Итак, классические тексты тайцзицюань ничего не объясняют, тем более не определяют, а вовлекают в осмысленно-целостное, просветленное действие и сами начинены мощью динамизма жизни, силой ежемгновенных, неуследимых для рассудка жизненных превращений. Их язык, всегда иносказательный и летучий, потому и обладает таким глубоким родством с текучей лавой устной речи, что относится, так сказать, к реальности микромира, самому истоку жизненного опыта, его первичным, несводимым к той или иной «данности» фантасмам, подобным неуследимому полету падающих звезд в ночном небе. Авторы этих текстов пожертвовали всяким знанием ради знания единственно вечно-сущего, пусть даже эта реальность, как молния, всегда отсутствует в тот или иной момент времени или в точке пространства и дана нам только как след. Подобно автору главного даосского канона «Дао-Дэ цзин», они требуют от читателя разучиться всему ради того, чтобы научиться просветленному неведению. Они, поистине, невероятны и в этом смысле являют собой вызов нашему разуму, испытание нашей веры и преданности. Вот почему чтение канонического текста сродни подвижничеству.
Впрочем, упомянутый квазипарадоксализм языка тайцзицюань проявляется уже в отдельных образах и понятиях. Последние имеют откровенно иносказательную, метафорическую природу, не позволяющую приписать им какое-либо предметное значение. В самом деле, о каких вещах сообщают такие понятия, как «Киноварное поле», «жемчужина с девятью извилинами», «разрыв в пояснице», «уступание-следование» или та же «пустотная одухотворенность»? В этих текстах говорится ровно столько, сколько сказано, и одновременно – нечто совсем иное. Их чтение есть упражнение в смирении: наш разум должен смириться с поверяемой этими странными выражениями истиной, каковая есть, в сущности, правда самой жизни в ее спонтанной цельности. Эти тексты учат доверяться жизни.

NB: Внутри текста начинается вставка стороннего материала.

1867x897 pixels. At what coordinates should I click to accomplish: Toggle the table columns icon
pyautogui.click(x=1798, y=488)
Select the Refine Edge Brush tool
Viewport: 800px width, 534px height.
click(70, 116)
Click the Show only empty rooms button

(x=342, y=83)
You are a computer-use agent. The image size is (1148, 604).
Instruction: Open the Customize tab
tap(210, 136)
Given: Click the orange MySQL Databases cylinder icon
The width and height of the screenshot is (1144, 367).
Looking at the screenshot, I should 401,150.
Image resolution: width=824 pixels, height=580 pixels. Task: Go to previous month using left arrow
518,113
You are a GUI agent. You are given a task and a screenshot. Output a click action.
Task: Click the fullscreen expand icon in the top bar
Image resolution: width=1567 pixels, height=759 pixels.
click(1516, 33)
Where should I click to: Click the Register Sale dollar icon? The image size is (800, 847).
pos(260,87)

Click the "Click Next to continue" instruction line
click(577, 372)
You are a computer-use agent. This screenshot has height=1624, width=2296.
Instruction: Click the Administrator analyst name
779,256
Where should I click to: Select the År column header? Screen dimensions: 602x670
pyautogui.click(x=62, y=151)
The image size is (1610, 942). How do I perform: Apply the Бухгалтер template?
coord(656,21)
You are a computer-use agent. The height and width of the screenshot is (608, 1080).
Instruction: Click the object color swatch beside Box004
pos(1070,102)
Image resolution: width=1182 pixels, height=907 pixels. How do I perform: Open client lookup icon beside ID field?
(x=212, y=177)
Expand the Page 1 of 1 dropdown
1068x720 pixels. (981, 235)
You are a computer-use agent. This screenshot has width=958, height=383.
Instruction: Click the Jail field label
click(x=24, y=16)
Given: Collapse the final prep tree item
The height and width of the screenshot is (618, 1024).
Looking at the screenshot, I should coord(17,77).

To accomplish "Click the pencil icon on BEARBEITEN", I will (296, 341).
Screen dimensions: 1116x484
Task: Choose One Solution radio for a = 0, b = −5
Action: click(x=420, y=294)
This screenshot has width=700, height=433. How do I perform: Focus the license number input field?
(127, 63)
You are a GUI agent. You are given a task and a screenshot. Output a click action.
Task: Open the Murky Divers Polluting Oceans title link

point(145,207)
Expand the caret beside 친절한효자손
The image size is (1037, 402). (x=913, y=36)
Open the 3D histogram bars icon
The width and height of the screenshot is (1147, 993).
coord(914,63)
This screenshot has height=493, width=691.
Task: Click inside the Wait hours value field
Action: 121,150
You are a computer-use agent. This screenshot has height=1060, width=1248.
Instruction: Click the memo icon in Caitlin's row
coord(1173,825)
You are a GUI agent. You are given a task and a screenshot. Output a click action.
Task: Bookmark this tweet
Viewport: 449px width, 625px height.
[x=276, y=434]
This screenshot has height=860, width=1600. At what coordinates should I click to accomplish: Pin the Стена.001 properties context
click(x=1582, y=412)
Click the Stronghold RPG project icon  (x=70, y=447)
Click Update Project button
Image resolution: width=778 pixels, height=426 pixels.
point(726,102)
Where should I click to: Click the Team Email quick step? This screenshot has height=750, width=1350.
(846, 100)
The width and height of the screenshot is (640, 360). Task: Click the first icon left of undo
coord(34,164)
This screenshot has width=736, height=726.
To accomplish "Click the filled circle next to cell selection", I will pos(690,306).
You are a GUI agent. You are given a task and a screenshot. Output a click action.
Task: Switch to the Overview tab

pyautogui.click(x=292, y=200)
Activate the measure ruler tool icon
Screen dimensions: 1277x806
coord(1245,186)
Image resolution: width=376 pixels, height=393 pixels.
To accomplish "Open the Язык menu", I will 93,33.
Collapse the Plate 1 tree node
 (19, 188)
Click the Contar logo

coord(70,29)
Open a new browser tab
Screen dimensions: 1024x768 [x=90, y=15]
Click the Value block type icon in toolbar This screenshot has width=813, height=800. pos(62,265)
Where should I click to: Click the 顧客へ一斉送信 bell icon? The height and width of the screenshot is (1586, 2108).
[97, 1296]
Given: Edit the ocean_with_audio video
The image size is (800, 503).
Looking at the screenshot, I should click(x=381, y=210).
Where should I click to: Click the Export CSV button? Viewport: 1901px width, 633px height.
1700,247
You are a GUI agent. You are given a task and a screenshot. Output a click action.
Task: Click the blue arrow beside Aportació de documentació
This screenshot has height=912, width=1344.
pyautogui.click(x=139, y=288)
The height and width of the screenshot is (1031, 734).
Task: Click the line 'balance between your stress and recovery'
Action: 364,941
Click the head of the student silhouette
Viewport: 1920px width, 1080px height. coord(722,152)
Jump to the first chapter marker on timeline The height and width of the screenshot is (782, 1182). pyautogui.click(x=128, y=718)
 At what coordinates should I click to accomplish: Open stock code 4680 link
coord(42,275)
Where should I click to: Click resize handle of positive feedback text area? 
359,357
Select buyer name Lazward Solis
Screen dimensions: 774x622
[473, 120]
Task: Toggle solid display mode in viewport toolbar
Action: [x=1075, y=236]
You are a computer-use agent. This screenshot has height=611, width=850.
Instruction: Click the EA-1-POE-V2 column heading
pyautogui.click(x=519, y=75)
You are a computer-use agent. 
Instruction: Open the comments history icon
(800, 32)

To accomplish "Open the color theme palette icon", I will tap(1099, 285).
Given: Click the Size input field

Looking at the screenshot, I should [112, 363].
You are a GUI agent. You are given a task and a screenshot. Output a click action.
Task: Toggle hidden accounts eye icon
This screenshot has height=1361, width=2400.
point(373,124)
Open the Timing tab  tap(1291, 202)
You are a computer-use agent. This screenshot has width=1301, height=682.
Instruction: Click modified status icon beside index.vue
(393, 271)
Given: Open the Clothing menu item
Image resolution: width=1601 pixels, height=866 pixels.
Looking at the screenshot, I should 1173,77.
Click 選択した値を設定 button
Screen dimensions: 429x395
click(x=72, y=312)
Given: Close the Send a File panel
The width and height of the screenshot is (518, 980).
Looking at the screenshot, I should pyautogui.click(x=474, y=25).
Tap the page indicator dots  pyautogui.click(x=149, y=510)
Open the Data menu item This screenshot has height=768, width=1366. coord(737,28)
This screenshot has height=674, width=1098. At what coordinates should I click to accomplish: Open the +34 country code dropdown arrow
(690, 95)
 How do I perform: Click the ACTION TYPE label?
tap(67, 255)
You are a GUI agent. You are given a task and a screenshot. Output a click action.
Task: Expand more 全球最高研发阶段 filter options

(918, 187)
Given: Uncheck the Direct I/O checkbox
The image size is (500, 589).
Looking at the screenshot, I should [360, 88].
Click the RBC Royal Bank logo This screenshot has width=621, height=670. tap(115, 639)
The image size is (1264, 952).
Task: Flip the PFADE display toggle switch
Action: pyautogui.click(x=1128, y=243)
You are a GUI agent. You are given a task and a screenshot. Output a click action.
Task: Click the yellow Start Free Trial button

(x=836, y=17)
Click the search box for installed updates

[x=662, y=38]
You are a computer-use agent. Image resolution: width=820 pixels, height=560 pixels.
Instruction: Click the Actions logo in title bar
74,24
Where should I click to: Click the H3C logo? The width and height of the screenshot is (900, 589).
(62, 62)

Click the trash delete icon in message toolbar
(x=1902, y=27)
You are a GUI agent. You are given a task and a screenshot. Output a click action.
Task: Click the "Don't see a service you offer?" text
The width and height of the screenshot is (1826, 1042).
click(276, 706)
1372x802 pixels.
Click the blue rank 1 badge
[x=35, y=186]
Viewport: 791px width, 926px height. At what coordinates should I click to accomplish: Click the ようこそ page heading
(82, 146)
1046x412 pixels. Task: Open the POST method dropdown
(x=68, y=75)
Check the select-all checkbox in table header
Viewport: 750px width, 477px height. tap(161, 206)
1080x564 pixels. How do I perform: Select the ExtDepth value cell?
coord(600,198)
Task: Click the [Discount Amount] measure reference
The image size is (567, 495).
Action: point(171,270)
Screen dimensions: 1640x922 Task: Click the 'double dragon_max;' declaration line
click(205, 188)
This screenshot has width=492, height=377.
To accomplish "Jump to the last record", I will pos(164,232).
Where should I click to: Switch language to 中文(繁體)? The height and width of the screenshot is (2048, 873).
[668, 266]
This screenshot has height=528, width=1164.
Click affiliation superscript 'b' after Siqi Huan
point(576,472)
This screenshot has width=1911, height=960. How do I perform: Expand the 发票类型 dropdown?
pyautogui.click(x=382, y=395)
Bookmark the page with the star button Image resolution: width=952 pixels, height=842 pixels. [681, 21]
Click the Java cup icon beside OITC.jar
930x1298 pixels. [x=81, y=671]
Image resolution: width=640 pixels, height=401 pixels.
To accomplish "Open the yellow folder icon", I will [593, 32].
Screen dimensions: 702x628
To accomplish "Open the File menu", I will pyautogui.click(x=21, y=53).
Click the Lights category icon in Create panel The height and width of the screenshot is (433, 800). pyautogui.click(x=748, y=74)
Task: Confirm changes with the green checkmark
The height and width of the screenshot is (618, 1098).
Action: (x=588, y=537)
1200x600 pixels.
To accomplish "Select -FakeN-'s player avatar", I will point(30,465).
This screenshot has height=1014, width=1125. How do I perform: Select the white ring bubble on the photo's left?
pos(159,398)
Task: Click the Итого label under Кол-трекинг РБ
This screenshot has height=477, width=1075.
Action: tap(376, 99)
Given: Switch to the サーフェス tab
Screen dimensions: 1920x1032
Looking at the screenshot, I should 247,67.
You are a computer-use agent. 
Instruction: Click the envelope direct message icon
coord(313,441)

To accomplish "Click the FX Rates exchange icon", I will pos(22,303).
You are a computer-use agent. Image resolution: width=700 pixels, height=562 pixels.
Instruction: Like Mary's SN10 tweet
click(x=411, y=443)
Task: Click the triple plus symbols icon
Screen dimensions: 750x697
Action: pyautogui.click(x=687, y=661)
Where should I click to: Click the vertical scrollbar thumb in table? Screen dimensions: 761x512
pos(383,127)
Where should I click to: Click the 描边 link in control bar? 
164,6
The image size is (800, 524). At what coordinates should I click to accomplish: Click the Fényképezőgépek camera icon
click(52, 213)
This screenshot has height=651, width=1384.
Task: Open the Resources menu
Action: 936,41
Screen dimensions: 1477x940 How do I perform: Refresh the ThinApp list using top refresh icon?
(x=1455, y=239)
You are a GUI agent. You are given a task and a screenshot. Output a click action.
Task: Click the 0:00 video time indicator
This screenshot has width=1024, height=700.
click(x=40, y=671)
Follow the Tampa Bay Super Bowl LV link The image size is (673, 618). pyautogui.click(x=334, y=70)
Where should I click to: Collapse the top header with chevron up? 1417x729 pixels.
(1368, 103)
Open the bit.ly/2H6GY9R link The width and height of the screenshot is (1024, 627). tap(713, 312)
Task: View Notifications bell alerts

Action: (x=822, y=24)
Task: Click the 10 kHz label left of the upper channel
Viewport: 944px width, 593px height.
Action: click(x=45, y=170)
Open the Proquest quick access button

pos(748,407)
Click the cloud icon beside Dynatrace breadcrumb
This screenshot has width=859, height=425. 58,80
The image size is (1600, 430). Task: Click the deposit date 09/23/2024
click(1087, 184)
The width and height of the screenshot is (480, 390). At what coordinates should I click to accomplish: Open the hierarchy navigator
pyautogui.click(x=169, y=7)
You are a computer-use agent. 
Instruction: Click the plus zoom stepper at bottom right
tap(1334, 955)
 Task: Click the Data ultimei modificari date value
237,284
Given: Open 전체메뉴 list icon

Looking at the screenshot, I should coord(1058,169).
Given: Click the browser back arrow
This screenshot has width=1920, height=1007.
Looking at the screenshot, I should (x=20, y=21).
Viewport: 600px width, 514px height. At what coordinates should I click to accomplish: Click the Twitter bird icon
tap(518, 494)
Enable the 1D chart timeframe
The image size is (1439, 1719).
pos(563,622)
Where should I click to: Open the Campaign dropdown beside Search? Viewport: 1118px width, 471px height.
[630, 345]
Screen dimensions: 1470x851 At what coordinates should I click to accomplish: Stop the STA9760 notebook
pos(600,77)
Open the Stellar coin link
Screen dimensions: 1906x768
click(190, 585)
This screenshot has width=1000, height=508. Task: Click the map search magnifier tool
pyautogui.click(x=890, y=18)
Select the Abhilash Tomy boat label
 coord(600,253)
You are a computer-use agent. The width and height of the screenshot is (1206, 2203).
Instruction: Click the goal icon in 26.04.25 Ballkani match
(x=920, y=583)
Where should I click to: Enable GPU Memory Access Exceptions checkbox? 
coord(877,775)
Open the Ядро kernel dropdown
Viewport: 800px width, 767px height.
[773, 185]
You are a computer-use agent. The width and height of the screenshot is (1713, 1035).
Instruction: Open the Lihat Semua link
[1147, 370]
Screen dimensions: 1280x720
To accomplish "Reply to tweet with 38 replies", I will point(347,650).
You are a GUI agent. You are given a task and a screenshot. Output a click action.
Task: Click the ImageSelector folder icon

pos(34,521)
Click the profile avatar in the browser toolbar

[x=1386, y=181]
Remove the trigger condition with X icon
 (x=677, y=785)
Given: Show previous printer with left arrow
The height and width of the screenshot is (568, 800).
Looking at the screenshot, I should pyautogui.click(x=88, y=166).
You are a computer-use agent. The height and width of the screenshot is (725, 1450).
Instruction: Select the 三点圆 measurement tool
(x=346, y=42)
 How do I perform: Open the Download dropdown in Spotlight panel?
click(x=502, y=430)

Действительной целью чтения текстов тайцзицюань может быть только претворение слов в духовную практику. Слова должны устраниться, раствориться, сжечь себя ради того, чтобы сознание могло открыться и вобрать в себя обжигающий опыт «жизни, как она есть». Любое понятие, любое слово будут слишком общими, слишком приблизительными, в сущности, фиктивными и лишними в свете чистой конкретности переживания и действия. Эти слова всегда условны, предположительны, даже нелепы, но именно поэтому, как ни странно, имеют статус канонов, неоспоримой правды духа. Непосвященному они кажутся смутными, странными, даже «безумными» (с древности принятое в Китае определение даосских писаний). Но, как указание самой бытийственности бытия, чистого события и со-бытийственности всего сущего, они обладают безупречной точностью. В них раскрывается парадокс веры: будучи актом решительного принятия предельной неопределенности, та же вера внушает непоколебимую уверенность. Классику тайцзицюань нужно, поистине, переваривать, усваивать телесно, как пищу и воздух; с ней нужно жить, нужно наполнить ею подсознание, сделать ее непроизвольным импульсом всех помышлений и действий. Для этого ее нужно первым делом досконально вобрать в себя, выучить наизусть и притом не на формально-школярский манер, а так, чтобы она стала частью самой практики. Эти тексты вообще ценны и осмысленны лишь в той мере, в какой воспринимаются как словесное сопровождение личных усилий совершенствования.
Из сказанного следует, что переводчик должен, попросту говоря, позволить этим словам быть, пред-оставить им самим и посредством их свободу духовных превращений жизни во всем их неисчерпаемом разнообразии. Не ради, конечно, беллетристических эффектов. Стилистически эти тексты как раз лишены признаков изящного слога, культивировавшегося образованной элитой старого Китая. В них нет ни выспренно-ритмизированных пассажей, ни нарочито-книжных аллюзий или скрытых цитат. Они рождены безупречной искренностью и близки разговорной речи, что в ряде случаев требует нестандартной интерпретации понятий. Это касается, например, понятий «воли» или ци («животворного начала»). Первое есть попытка назвать психическую среду рукопашной схватки, природу ее динамизма. Второе понятие иногда употребляется в близком разговорному словоупотреблению значении «дыхание» или психического волнения.
Отсутствие в этих текстах литературных красот и их близость к разговорному языку лишний раз напоминает о том, что они написаны с полной искренностью и обращены непосредственно к уму и сердцу читателя, а кроме того требуют наличия у него практического опыта. Слова в них ценны, как сказал поэт, своей «последней простотой», своей внутренней самоочевидностью, не требующей и даже не допускающей доказательств. Перед нами не доказательства, а, повторю, кристаллические сгущения потока жизни, которые учат причастности к этому потоку.